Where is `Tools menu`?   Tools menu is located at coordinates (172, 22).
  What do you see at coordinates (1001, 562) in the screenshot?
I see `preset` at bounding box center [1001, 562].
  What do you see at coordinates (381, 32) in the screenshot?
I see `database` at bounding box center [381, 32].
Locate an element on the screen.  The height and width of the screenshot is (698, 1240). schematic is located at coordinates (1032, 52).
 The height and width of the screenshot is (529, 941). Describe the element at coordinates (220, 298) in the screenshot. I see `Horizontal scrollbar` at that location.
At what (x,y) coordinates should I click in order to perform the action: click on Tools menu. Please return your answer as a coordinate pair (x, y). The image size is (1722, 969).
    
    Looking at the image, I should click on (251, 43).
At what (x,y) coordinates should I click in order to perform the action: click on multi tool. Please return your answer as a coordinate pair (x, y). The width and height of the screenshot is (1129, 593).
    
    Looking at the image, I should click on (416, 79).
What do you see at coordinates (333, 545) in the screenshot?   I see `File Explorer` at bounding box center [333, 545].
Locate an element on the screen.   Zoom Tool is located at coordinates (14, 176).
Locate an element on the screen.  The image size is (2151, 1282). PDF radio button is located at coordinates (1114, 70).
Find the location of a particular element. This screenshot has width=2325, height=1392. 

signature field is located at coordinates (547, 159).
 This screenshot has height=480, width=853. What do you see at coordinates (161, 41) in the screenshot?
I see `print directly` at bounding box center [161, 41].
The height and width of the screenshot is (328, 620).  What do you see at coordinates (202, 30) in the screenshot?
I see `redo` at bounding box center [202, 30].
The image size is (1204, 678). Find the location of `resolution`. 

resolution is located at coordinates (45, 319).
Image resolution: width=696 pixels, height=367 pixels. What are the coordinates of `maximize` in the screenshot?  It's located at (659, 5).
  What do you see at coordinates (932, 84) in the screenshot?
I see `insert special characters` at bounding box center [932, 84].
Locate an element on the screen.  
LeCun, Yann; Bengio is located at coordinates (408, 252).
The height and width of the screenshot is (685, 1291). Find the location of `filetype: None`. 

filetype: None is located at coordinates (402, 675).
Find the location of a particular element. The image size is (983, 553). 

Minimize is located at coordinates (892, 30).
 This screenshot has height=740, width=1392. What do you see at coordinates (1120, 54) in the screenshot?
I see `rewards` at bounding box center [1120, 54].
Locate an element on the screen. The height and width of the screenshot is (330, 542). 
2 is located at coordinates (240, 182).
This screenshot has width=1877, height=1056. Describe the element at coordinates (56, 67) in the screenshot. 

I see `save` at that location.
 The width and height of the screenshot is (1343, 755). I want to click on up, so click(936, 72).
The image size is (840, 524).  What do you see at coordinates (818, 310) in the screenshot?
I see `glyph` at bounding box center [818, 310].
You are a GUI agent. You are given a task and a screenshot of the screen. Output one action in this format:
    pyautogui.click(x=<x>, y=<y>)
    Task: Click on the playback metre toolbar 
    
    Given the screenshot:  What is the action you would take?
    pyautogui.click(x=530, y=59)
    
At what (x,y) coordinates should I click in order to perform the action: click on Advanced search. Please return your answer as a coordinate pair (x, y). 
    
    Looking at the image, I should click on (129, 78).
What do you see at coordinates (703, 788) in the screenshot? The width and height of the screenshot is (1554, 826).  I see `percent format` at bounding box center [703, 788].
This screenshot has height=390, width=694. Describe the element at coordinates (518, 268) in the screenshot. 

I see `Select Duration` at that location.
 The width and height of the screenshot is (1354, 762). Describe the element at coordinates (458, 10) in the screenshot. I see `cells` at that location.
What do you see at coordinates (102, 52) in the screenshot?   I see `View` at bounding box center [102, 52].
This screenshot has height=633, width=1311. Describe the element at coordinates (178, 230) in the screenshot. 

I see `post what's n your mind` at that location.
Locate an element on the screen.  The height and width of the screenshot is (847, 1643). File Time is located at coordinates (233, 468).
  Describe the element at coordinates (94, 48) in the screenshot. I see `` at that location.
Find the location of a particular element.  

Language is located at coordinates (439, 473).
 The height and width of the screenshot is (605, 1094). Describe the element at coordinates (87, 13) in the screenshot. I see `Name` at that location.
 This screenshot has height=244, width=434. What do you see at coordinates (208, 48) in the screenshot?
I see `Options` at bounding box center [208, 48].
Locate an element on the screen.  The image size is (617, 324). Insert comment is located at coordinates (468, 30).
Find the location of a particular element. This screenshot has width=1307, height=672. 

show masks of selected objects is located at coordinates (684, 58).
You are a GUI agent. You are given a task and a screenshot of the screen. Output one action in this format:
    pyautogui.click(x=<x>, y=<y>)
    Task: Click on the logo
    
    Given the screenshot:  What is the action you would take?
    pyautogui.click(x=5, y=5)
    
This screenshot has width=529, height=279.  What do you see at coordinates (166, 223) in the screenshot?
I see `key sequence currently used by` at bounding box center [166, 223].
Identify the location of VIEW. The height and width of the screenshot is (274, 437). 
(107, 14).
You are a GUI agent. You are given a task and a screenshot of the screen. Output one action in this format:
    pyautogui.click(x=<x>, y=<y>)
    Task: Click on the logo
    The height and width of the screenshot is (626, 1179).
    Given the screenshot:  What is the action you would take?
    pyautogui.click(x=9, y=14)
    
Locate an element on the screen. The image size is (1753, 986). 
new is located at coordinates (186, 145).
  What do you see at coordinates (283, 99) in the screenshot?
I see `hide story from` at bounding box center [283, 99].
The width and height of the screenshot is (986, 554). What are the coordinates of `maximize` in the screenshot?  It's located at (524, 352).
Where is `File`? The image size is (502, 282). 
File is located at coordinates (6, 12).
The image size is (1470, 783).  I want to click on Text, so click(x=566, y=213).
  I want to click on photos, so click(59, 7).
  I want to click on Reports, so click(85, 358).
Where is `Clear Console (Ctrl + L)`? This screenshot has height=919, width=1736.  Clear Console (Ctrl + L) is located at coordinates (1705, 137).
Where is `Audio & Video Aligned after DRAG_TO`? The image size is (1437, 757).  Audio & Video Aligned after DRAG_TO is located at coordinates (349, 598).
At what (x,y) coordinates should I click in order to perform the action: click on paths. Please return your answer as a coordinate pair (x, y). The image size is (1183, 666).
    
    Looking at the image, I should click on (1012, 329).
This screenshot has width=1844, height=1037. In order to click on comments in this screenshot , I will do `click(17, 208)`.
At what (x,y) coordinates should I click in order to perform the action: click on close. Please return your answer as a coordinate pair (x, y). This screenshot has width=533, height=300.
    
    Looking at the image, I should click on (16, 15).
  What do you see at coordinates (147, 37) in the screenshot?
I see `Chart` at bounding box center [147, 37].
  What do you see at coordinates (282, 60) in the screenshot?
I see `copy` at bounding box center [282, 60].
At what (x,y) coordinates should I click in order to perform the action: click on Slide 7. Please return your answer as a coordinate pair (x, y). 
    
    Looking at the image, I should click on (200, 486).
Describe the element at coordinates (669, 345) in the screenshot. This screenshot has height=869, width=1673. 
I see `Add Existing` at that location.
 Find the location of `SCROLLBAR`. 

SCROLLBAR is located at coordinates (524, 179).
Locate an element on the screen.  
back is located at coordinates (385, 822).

:::

Copy the lines exactly, beginning at the line that contains "What do you see at coordinates (932, 84)" and stopping after the line that contains "What do you see at coordinates (703, 788)".

### Solved problem
  What do you see at coordinates (932, 84) in the screenshot?
I see `insert special characters` at bounding box center [932, 84].
Locate an element on the screen.  
LeCun, Yann; Bengio is located at coordinates (408, 252).
The height and width of the screenshot is (685, 1291). Find the location of `filetype: None`. 

filetype: None is located at coordinates (402, 675).
Find the location of a particular element. The image size is (983, 553). 

Minimize is located at coordinates (892, 30).
 This screenshot has height=740, width=1392. What do you see at coordinates (1120, 54) in the screenshot?
I see `rewards` at bounding box center [1120, 54].
Locate an element on the screen. The height and width of the screenshot is (330, 542). 
2 is located at coordinates (240, 182).
This screenshot has width=1877, height=1056. Describe the element at coordinates (56, 67) in the screenshot. 

I see `save` at that location.
 The width and height of the screenshot is (1343, 755). I want to click on up, so click(936, 72).
The image size is (840, 524).  What do you see at coordinates (818, 310) in the screenshot?
I see `glyph` at bounding box center [818, 310].
You are a GUI agent. You are given a task and a screenshot of the screen. Output one action in this format:
    pyautogui.click(x=<x>, y=<y>)
    Task: Click on the playback metre toolbar 
    
    Given the screenshot:  What is the action you would take?
    pyautogui.click(x=530, y=59)
    
At what (x,y) coordinates should I click in order to perform the action: click on Advanced search. Please return your answer as a coordinate pair (x, y). 
    
    Looking at the image, I should click on (129, 78).
What do you see at coordinates (703, 788) in the screenshot? The width and height of the screenshot is (1554, 826).  I see `percent format` at bounding box center [703, 788].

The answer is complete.